## Exercise objective
Tally the lines below that contain "edhe" and reply with only the tally.

Start of Supplied material

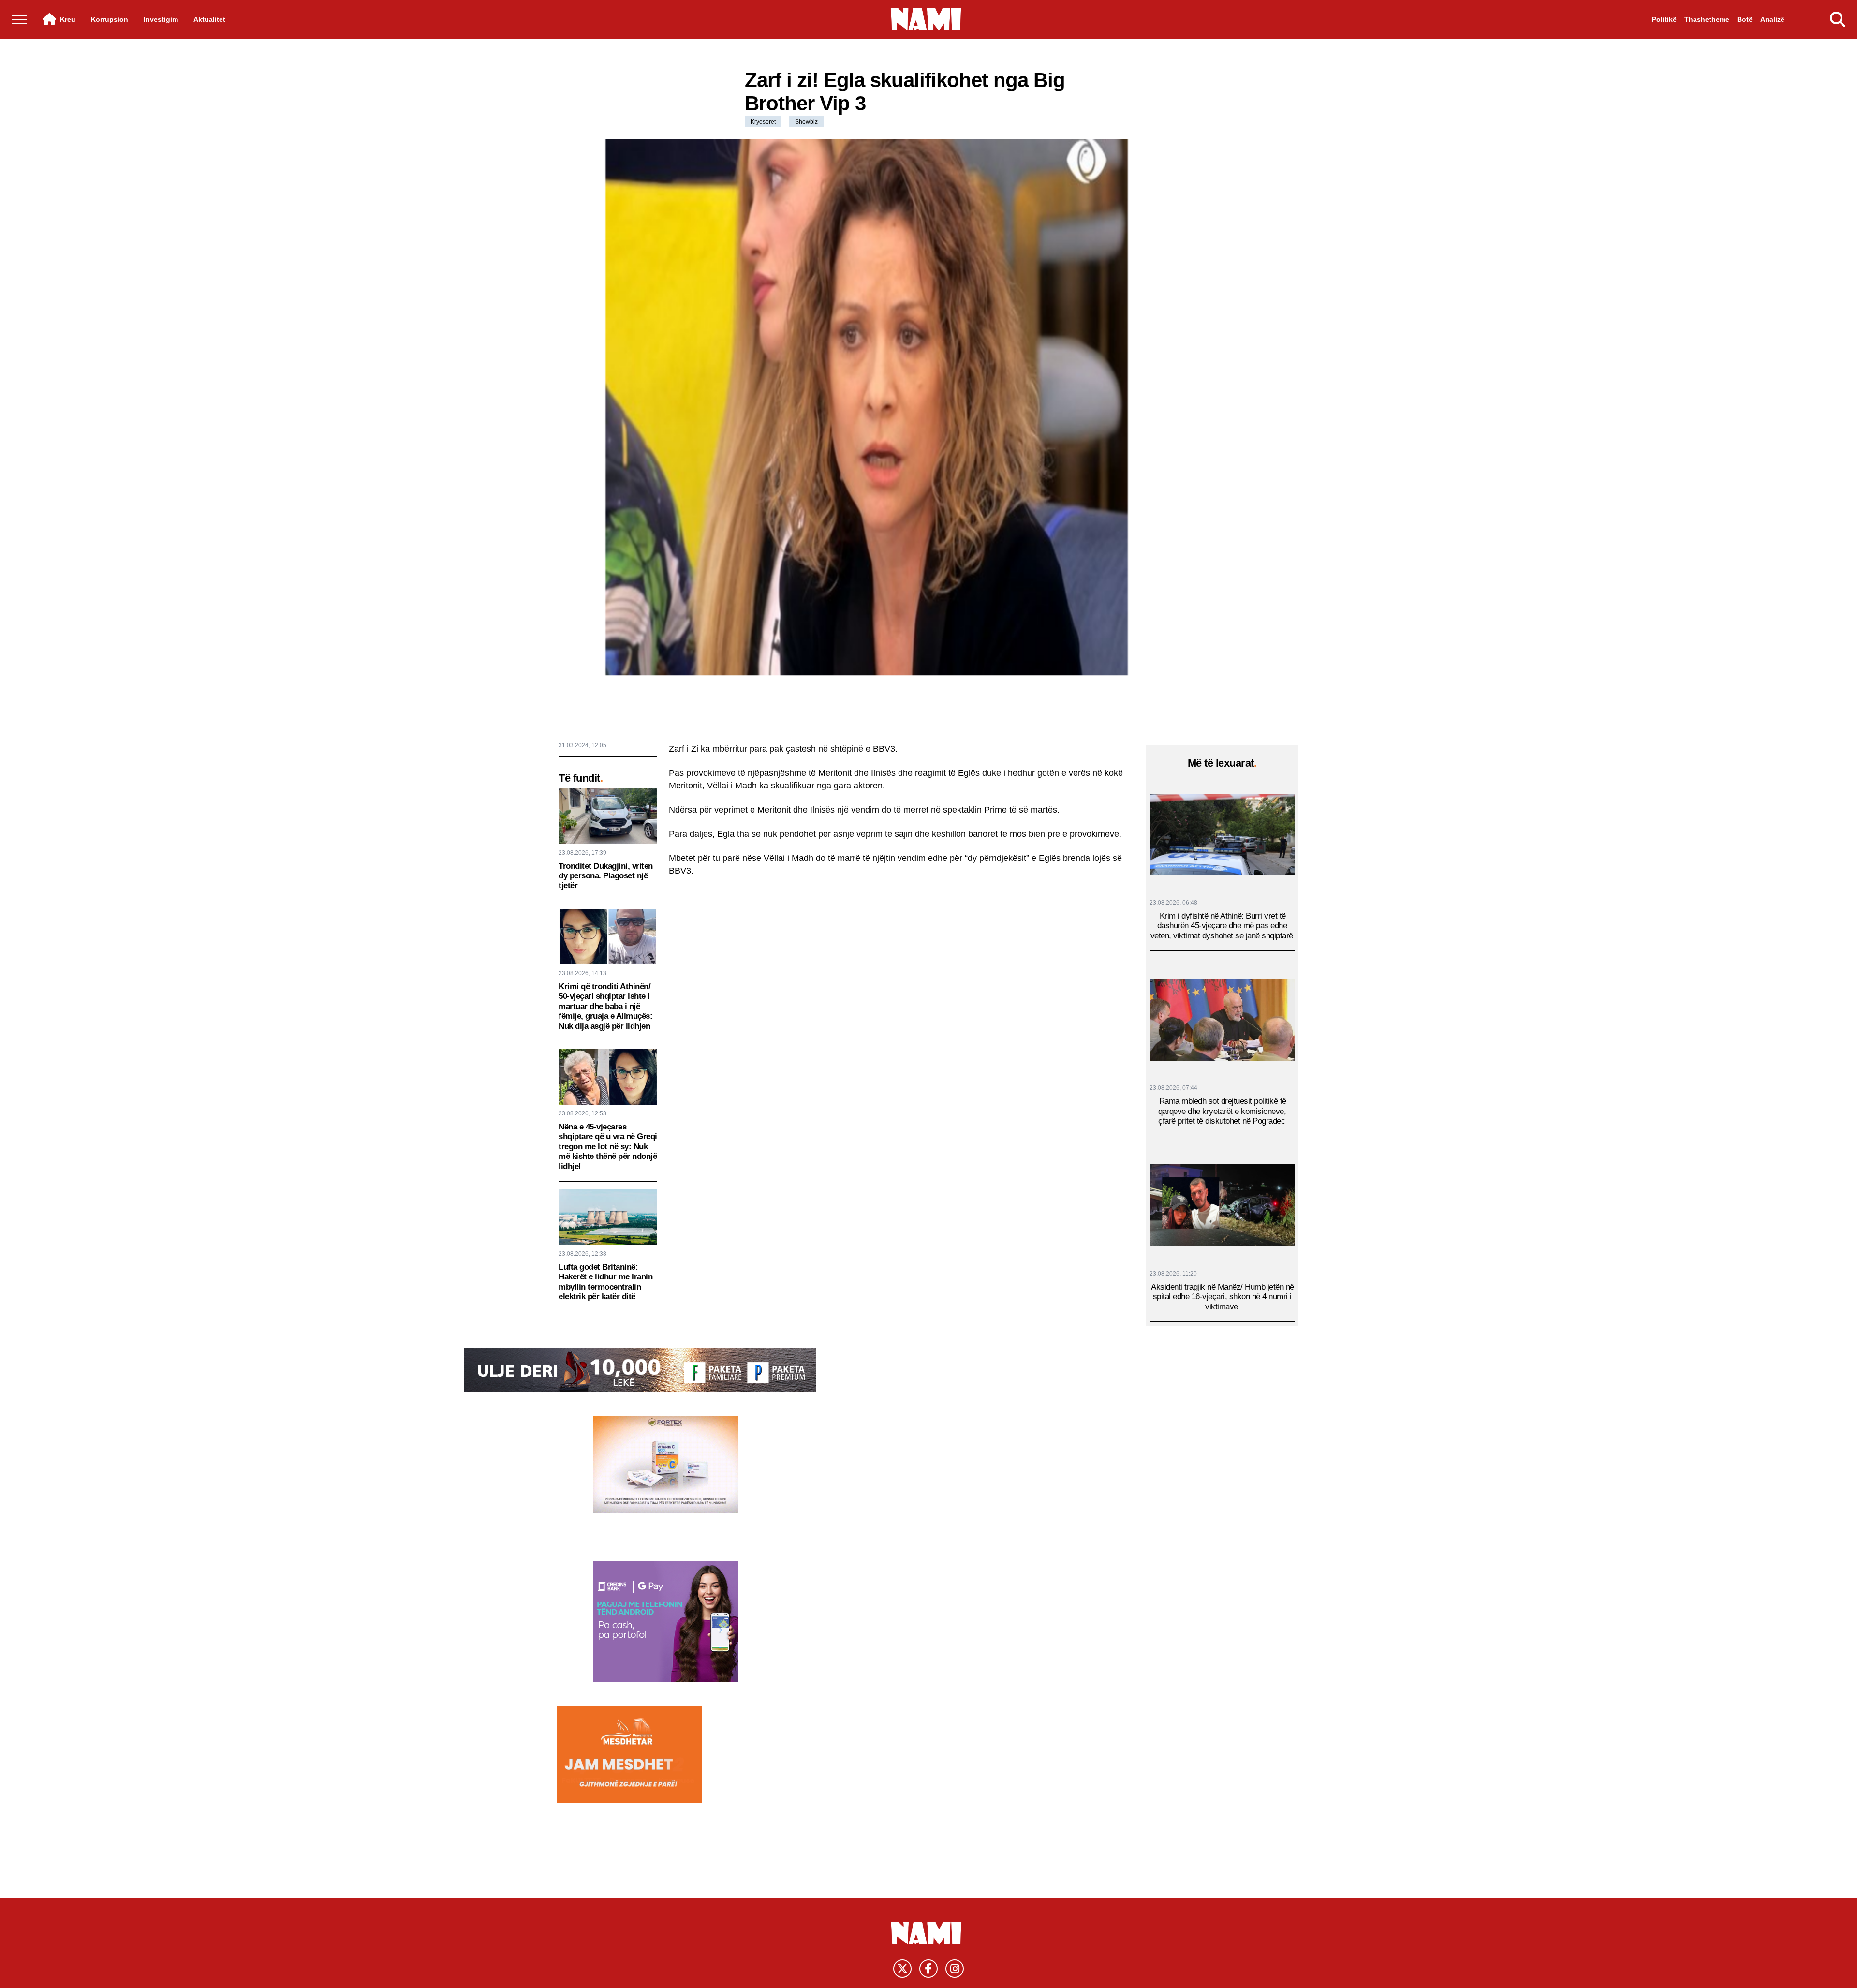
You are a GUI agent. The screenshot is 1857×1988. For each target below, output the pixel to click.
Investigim (161, 19)
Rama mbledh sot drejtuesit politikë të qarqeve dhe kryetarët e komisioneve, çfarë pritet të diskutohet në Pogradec (1222, 1111)
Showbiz (806, 122)
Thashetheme (1706, 19)
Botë (1745, 19)
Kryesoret (763, 122)
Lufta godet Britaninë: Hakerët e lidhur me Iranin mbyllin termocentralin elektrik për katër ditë (605, 1281)
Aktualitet (209, 19)
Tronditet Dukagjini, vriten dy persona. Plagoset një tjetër (606, 875)
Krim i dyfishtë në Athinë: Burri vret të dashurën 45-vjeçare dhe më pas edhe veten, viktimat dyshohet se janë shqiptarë (1221, 925)
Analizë (1772, 19)
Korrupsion (109, 19)
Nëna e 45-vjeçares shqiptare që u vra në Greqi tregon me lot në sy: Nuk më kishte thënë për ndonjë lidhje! (608, 1146)
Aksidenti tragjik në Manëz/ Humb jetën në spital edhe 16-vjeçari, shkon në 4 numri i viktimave (1222, 1296)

End of Supplied material

## Written response
2